Alsharnouby, Alaca and Chiasson evaluated the effectiveness of recent modifications in browser design that assist users to identify fraudulent websites. They also investigated whether users have developed improved detection strategies and mental models of phishing. The researchers examined human behaviour, in particular what the user looked at and for how long, with a device that measures eye movements and infers the point on the screen that the user is looking at based on reflection from eyes. This was the first study that used eye-tracking data to identify the security indicators that captured attention of users determining the legitimacy of websites.
The 21 study participants were first emailed a pre-session questionnaire to collect information to tweak the test websites. They then took part in an in-lab session examining 24 websites. They had to judge whether each website was genuine, say why and how sure they were. The interactions of participants with each website, captured with eye-tracking data, along with the time taken to judge, were recorded. Finally, a semi-structured interview was held to understand the participants’ mental models, knowledge and experiences. The findings were made more reliable by combining the data collection on the decisionmaking processes of users and their eye gaze on security cues. For example, one participant stated that they rely on the URL indicator to decide the safety of a website, while the eye tracking data showed otherwise. A decade of user education and browser security indicators enhancements has improved phishing detection rates by a mere 6%. Security is usually a secondary task for everyday users. Even in this best-case scenario where users were asked to identify fraudulent websites, making security their primary task, only 53% of participants were successful. Further, participants frequently identified forged websites with faulty reasoning. For example, a website was identified as fake based on outdated content, however it was an exact copy of the current website. Users` phishing detection strategies, in order of popularity can be categorised as: evaluating website content, brute-forcing website functionality by testing site for completeness, paying attention to the URL, using a search engine to verify, and relying exclusively on SSL.

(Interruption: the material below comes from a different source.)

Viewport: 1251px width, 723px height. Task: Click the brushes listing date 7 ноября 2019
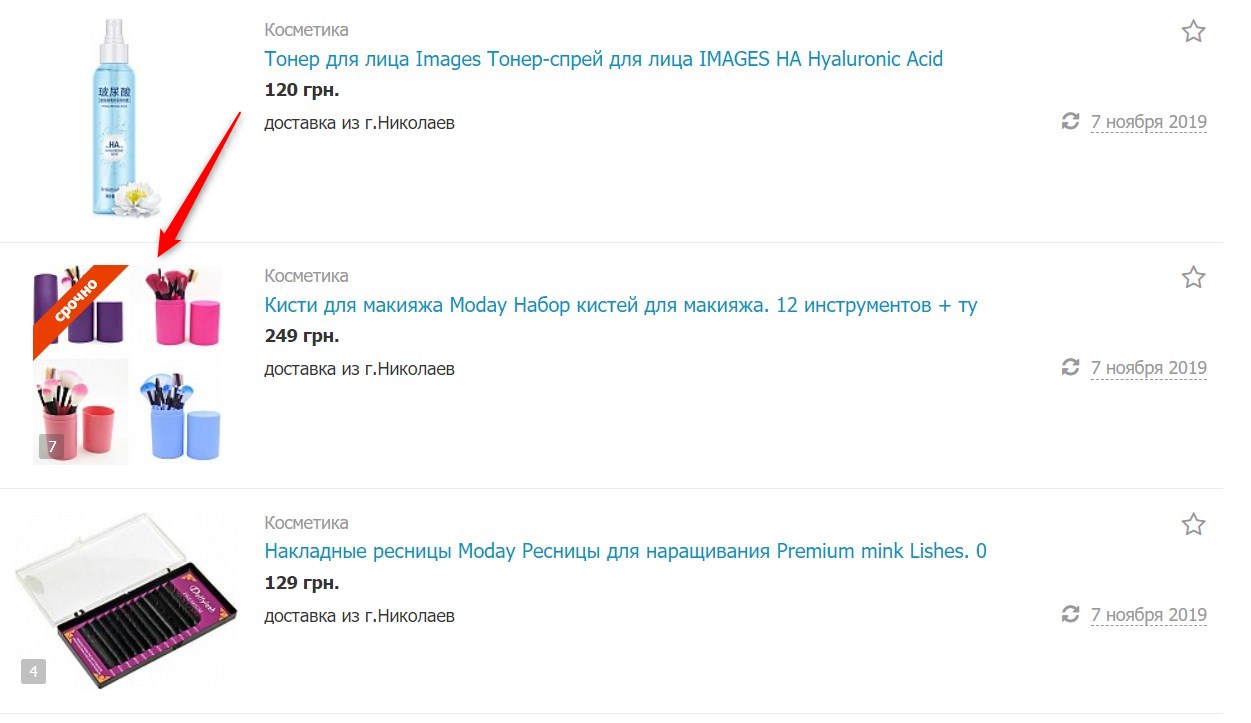(x=1148, y=368)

The most efficient phishing detection strategy was a combination of using a search engine and brute forcing website functionality. But putting these strategies into practice requires users to prioritize security in real world use. Surprisingly, participants spent less than a minute glancing at the security indicators and the remaining time looking at the easily forgeable contents of the webpage. Furthermore, the presence of security hints grabbed attention but their absence went unnoticed. Even when the users observed the visual cues, they had interpreted them in different ways. This highlights some possible security improvements:
User-friendly URLs - Participants often glanced at the URL but didn’t understand it. Confusion caused by URLs showing different domains for different sections of one website could be reduced.
Visual aids for browsing - Phishing websites can link to genuine websites making the determination of safety more complicated. A visual indicator could be created that notifies of a transition from an unsecure to a secure domain. The reverse is already addressed by many websites.

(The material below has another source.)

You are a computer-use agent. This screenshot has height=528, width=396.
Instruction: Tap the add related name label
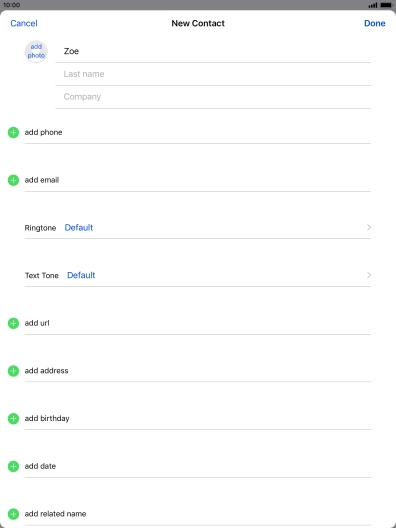(x=55, y=514)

Moving authentication to the web browser - Web browsers should be responsible for essential tasks such as user authentication. This would require collaboration between browser and web developers.
Automate as much as possible - Security indicators are not reliable, which makes the user task of detecting phishing very complicated. Automate as much as possible to reduce complexity and ease the burden on users.

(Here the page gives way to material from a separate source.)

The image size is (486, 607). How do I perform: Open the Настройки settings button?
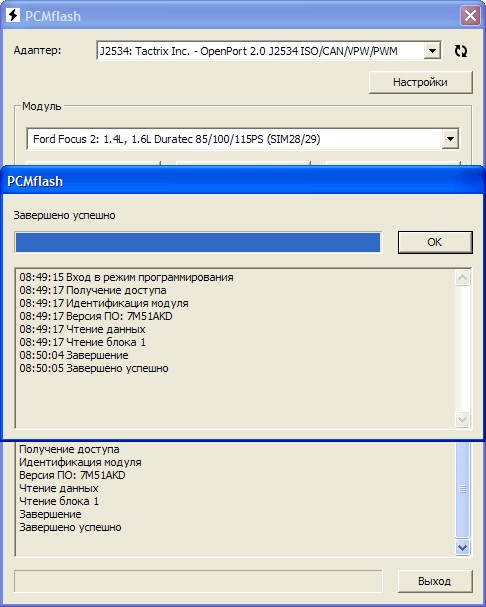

Reliably detecting phishing requires that users prioritize and put effort into security in the real world. Users currently make poor use of security indicators. Even when they are understood by users, these security indicators are a poor solution, as fake websites are able to satisfactorily imitate indicators of security. Under the same conditions, a genuine website displaying genuine security warnings was judged to be fake. Thus, in absence of reliable indicators and tools, users should not be entrusted with detecting phishing attacks and we should look toward more automated phishing detection.
Phishing still happens because users have ad-hoc strategies backed by poor tools. Better tools and more automation is required to make a difference to phishing.